■ DATA SUPPLIED:
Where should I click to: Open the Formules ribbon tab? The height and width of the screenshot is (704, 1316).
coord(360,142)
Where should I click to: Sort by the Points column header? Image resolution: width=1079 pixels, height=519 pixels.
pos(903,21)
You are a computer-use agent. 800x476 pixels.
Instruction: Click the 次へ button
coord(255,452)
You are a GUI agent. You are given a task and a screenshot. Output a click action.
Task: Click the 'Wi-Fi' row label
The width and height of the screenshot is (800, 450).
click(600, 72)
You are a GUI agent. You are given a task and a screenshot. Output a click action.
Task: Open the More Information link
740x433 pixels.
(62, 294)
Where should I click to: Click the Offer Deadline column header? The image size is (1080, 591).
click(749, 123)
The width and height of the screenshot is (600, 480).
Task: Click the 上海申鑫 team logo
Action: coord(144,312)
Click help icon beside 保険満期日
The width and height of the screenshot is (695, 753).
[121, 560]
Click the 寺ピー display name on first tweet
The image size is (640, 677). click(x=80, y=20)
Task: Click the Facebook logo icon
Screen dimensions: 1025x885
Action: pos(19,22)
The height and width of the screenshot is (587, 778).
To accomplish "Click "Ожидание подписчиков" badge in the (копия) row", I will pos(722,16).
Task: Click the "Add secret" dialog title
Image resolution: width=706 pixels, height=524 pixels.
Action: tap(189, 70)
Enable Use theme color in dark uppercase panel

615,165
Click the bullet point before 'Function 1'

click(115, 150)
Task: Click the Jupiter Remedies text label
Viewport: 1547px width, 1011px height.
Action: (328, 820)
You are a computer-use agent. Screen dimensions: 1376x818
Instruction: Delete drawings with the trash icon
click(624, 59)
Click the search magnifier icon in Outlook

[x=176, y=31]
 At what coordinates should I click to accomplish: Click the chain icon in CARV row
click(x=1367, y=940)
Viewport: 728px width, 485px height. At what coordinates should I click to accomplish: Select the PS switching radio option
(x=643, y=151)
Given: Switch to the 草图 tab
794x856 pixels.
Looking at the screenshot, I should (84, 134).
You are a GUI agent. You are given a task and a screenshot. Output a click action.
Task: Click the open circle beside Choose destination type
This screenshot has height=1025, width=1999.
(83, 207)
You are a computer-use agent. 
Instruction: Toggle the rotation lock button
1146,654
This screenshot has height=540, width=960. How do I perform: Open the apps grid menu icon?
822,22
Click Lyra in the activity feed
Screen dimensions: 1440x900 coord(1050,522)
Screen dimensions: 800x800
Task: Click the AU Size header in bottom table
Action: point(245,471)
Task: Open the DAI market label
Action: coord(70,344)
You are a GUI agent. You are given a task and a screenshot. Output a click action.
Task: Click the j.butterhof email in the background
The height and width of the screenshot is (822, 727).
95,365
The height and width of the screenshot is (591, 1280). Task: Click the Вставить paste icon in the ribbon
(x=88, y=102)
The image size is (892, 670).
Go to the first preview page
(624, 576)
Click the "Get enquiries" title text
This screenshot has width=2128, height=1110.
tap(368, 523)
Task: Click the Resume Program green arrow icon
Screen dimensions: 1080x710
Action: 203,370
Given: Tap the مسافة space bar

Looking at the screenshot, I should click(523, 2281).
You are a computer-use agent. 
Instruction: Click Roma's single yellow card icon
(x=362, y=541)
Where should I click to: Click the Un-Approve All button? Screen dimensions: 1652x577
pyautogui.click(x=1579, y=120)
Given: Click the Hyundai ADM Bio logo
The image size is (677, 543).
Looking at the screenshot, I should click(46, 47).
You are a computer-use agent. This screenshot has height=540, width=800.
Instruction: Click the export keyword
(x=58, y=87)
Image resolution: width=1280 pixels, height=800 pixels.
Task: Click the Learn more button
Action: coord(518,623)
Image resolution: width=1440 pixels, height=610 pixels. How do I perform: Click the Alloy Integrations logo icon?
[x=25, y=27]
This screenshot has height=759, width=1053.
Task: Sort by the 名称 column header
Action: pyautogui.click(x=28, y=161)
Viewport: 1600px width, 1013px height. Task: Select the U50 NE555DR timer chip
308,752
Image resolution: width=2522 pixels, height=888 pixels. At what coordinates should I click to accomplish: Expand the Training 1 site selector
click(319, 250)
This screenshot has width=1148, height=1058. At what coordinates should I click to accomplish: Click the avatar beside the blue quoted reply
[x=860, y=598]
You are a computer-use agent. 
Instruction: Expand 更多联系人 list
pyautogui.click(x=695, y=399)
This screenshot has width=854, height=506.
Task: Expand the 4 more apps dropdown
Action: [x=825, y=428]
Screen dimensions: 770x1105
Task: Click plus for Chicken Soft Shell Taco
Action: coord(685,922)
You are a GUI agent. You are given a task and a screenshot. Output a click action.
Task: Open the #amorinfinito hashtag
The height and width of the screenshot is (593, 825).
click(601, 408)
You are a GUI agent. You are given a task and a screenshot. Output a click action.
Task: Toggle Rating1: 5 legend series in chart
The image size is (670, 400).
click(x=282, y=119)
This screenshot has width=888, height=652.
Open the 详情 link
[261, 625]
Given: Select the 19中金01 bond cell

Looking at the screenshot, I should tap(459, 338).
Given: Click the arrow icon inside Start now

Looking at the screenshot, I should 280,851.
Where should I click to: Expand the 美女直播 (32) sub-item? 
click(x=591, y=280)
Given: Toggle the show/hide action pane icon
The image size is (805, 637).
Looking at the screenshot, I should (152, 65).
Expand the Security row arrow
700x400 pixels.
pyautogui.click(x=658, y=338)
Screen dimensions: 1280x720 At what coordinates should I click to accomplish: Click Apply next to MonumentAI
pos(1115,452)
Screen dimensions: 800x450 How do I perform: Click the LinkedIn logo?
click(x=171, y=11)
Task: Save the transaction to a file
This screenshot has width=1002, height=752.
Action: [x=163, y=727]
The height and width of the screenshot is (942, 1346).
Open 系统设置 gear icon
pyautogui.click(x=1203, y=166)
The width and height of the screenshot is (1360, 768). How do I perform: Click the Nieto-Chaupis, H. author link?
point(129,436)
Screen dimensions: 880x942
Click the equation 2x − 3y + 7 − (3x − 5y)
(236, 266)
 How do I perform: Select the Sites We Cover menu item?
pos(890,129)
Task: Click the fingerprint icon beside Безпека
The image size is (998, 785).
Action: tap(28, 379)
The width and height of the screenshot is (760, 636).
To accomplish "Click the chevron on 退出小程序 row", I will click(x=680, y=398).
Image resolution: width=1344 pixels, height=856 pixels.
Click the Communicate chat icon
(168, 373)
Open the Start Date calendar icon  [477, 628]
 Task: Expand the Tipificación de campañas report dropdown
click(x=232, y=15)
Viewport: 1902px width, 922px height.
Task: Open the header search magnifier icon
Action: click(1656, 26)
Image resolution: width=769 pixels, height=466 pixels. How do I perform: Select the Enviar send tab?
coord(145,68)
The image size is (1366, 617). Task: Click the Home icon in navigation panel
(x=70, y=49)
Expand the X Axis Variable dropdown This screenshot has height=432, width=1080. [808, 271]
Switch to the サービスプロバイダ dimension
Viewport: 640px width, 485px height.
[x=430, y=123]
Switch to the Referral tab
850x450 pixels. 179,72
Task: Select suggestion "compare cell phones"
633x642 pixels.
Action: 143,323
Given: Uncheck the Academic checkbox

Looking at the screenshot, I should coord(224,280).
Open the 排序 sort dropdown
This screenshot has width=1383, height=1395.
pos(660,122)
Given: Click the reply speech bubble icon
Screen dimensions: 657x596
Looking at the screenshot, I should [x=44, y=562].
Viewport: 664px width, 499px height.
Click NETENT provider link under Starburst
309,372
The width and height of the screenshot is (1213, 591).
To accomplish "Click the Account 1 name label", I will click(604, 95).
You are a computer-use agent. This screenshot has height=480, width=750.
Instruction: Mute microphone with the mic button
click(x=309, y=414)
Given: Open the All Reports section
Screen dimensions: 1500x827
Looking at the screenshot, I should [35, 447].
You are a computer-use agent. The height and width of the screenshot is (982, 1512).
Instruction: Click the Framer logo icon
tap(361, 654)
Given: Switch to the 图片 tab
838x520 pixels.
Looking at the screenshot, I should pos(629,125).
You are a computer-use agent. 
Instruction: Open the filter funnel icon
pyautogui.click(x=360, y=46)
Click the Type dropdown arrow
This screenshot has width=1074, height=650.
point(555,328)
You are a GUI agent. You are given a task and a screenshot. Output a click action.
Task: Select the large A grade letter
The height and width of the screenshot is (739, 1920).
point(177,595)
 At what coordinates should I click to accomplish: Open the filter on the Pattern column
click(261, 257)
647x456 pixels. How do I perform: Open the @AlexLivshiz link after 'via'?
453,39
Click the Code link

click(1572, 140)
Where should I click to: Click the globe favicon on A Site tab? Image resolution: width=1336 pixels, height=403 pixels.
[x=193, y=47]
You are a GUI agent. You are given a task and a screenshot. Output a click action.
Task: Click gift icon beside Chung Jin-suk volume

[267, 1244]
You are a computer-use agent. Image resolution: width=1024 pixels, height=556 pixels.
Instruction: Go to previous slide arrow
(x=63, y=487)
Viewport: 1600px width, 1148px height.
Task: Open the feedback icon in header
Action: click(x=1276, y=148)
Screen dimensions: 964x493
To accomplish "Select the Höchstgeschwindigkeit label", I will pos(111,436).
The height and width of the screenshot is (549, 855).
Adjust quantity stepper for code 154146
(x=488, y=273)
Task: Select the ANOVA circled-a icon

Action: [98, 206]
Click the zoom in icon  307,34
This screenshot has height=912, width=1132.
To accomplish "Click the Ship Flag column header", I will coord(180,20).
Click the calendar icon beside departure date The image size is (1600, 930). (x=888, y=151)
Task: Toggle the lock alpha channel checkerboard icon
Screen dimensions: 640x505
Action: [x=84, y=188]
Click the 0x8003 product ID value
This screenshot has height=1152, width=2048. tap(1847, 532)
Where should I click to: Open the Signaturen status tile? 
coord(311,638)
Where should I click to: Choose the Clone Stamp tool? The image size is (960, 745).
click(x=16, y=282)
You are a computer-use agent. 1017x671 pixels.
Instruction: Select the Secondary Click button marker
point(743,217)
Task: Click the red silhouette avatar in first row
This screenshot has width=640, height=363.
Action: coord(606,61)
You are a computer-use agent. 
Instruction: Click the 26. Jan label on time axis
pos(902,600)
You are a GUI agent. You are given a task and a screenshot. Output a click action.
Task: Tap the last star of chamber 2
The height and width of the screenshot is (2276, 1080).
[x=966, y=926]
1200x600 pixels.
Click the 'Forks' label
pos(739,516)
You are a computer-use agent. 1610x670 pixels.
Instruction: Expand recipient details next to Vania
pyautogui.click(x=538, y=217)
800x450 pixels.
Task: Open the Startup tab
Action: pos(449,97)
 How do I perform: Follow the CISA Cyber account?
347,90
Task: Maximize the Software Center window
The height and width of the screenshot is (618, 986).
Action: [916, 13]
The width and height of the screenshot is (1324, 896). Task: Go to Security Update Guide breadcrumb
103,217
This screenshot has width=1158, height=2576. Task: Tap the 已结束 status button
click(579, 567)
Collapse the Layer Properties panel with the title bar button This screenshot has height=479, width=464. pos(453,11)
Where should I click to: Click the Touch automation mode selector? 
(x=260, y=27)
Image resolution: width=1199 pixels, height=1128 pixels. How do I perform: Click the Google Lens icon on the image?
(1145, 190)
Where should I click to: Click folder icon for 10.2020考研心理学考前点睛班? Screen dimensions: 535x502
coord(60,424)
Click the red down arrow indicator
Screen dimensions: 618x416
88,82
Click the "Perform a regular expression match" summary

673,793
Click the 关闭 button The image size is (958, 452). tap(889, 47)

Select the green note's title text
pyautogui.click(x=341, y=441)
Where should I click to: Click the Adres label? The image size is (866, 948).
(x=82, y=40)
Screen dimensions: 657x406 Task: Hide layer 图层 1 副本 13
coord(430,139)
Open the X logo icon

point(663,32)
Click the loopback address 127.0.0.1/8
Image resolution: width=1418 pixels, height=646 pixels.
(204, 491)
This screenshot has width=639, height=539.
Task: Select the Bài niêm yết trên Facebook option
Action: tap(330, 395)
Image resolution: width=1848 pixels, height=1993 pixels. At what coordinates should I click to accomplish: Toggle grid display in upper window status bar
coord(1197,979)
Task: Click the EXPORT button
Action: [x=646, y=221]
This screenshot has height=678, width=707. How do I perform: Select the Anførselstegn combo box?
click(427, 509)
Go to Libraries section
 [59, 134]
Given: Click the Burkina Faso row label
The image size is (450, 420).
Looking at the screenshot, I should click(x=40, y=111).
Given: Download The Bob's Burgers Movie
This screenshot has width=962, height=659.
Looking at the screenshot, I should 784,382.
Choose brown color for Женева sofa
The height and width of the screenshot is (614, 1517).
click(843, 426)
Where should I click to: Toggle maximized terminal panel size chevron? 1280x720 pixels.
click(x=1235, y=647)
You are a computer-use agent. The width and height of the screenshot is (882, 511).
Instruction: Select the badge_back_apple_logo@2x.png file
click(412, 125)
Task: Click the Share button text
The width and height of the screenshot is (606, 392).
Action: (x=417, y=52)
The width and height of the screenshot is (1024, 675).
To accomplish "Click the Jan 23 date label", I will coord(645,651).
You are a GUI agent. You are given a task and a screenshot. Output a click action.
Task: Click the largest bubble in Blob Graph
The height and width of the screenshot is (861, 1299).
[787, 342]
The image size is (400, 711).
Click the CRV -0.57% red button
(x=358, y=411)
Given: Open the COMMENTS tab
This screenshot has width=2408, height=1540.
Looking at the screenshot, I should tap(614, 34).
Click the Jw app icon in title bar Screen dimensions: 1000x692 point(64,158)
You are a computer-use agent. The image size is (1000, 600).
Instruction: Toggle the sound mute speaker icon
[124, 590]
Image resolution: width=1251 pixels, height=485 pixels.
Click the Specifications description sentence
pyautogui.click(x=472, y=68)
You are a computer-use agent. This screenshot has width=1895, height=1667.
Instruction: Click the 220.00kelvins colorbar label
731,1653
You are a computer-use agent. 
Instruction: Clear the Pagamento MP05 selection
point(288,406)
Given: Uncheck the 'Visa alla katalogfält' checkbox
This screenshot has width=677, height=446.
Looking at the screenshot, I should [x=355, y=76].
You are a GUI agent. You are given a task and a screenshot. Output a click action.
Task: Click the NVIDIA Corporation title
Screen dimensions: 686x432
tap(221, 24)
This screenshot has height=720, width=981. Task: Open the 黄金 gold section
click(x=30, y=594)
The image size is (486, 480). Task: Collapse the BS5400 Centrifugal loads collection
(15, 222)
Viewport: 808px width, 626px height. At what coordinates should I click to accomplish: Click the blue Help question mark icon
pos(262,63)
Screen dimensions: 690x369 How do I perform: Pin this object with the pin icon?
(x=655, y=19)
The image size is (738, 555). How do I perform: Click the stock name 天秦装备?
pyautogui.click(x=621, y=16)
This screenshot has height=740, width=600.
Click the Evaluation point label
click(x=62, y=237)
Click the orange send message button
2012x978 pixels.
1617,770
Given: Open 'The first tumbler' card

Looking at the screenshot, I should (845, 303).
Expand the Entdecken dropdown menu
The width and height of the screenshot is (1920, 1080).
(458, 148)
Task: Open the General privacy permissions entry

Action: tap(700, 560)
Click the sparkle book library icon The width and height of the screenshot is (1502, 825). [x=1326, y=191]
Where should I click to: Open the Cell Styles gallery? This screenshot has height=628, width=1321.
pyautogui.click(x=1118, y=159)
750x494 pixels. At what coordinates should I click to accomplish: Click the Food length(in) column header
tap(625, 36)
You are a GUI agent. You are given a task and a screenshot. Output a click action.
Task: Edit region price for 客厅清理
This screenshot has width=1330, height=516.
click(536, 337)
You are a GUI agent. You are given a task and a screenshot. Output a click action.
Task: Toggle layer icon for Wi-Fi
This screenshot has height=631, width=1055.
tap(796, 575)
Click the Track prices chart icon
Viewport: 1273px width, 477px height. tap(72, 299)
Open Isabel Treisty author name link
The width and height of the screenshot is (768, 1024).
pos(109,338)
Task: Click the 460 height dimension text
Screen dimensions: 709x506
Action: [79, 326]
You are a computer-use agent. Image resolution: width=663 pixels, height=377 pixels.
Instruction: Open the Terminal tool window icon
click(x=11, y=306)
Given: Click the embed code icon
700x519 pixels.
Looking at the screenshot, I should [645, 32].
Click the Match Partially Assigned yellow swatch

■ EXERCISE: The required output is a copy of each line in the records where the string "calendar" occurs.

■ YOUR RESPONSE:
Open the Start Date calendar icon  [477, 628]
Click the calendar icon beside departure date The image size is (1600, 930). (x=888, y=151)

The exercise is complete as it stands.